TO help stabilize prices and maintain market competition, an economist-lawmaker on Wednesday said the government must also be temporarily allowed to import pork at the new reduced tariff rates.
Marikina Rep. Stella Luz Quimbo said reducing tariffs as a way to reduce market prices of pork makes perfect “economic sense,” but it also requires markets to be perfectly competitive.
“If government is allowed to import pork at the new reduced tariffs and sell directly to the consumers, then importers will now face competition. This is one way to ensure that reduced tariffs will translate to lower prices in the markets. Otherwise, importers can simply purchase low and continue to sell high in the market, especially if they engage in anti-competitive practices such as price fixing,” she said.
“In a less than perfect situation, reducing tariffs alone may not work. Government must be part of the solution it must be temporarily allowed to import pork to help stabilize prices,” added Quimbo.
Earlier, President Duterte issued Executive Order 128 lowering tariff rates on fresh, chilled or frozen pork.
Moreover, Quimbo said the government must also provide cash assistance to domestic hog raisers to repopulate their hogs and to support investments needed so they can better compete with imported pork.
“Competition is key in making reduced tariffs pro-people,” she added.
Basis for tariff cuts
Meanwhile, Quimbo reiterated her request to the Department of Agriculture to submit the “basis” of the proposal lowering tariffs on pork products to the lower chamber. “There are three questions though that remain unanswered, hence, the policy issuance is arguably premature. First, what is the basis of the parallel proposal to increase the MAV by 645 percent? Considering that only 70 percent of the current MAV is utilized, there does not seem to be the need to expand MAV by a substantial amount, way more than the estimated shortage of about 150,000 metric tons,” said Quimbo.

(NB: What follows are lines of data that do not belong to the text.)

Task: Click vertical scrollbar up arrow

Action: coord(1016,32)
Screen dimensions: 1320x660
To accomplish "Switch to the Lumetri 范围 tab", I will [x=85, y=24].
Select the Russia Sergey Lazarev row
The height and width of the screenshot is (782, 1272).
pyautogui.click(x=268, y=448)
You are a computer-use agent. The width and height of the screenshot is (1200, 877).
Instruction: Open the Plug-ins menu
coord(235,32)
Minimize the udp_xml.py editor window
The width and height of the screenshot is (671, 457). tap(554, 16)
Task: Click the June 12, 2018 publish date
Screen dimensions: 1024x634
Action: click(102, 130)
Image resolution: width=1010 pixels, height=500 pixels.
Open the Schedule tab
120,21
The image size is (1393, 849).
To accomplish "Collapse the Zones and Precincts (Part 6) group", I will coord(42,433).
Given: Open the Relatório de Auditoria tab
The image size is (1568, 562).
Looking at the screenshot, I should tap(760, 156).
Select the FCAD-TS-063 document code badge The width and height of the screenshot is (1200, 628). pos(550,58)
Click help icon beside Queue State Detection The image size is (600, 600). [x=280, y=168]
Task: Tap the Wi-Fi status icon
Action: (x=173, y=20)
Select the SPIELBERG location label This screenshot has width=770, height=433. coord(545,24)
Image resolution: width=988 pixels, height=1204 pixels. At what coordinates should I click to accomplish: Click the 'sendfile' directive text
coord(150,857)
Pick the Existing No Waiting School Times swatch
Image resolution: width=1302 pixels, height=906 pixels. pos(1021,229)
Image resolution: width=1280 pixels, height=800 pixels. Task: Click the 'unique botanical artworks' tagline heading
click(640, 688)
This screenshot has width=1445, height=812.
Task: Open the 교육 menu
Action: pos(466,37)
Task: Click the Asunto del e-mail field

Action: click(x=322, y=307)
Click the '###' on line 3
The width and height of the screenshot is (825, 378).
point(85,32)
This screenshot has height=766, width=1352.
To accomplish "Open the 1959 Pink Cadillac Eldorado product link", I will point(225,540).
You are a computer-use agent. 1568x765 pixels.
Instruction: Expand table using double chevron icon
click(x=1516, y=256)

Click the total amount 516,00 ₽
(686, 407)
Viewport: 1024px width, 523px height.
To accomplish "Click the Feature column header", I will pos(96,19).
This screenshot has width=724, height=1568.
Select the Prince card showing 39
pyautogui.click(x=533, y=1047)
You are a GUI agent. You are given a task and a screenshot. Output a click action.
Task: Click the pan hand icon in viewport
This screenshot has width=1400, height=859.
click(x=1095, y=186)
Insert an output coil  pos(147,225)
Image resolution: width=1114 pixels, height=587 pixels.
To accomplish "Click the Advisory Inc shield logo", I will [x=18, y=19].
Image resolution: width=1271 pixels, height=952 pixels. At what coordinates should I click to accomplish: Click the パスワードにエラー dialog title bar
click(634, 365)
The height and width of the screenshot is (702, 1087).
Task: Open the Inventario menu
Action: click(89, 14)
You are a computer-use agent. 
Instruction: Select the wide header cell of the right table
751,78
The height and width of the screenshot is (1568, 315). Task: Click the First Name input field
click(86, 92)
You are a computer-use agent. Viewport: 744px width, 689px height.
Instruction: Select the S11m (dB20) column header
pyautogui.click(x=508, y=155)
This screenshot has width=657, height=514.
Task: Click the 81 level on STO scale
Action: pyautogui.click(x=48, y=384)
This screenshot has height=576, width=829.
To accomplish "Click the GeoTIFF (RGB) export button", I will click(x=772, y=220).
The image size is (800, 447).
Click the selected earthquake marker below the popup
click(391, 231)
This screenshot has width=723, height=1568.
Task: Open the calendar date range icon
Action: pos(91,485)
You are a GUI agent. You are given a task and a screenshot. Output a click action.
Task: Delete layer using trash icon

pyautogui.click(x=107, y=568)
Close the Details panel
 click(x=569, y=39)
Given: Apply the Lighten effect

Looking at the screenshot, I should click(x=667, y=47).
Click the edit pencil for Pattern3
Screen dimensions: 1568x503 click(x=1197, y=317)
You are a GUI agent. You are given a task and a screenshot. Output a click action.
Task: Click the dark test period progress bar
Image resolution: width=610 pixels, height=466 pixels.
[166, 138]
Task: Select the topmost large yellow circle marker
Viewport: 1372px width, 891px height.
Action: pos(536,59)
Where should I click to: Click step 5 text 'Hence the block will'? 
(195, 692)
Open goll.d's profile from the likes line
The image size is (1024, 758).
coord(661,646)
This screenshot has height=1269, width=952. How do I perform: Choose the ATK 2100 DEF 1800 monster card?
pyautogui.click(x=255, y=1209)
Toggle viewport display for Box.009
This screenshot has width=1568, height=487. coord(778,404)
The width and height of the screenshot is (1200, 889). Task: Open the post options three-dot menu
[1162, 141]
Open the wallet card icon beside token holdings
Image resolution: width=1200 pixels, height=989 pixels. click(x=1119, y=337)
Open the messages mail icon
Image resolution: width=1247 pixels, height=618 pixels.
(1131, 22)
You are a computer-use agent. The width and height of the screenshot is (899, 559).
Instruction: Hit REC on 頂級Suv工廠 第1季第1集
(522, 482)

“If the landed cost of a kilo of imported pork is about P145, with a tariff rate of 30 percent and distribution costs of about P50, plus margins, pork imported within the MAV can sell at about P280 per kilo. This means that importers can very well undercut domestically supplied pork. Retail prices today average almost P400 per kilo—record high levels brought about by the supply disruptions caused by ASF and the series of typhoons last year,” Quimbo added.
Second, Quimbo also asked the DA to explain the basis for setting the new tariff rates.
“Why 5 to 10 percent? Why not 10 to 20 percent? Or 15 to 25 percent? A straightforward computation shows that even at 10 percent, imported pork can sell at P250 per kilo, assuming a retail margin of 10 percent. Are we assured that 5 to 10 percent are the appropriate rates to return inflation for the food sector to pre-ASF levels?” she asked. Several lawmakers have already urged President Duterte to reconsider his decision to lower import duties on pork meat from 40 percent to 15 percent for out-quota pork, and from 30 percent to 5 percent for in-quota pork imports.
Third, Quimbo also wants the DA to explain how the reduced tariff rates will affect the local hog raisers.
“Can our local hog raisers compete against the very cheap imported pork? Will farm-gate prices of pork drop substantially more than the drop in the selling price of pork in retail markets?” she said.
“The Philippine Competition Commission has the mandate of looking into this important issue. But while we wait for the PCC to take action, hopefully the government will be allowed to import pork to provide competition among pork importers,” she added.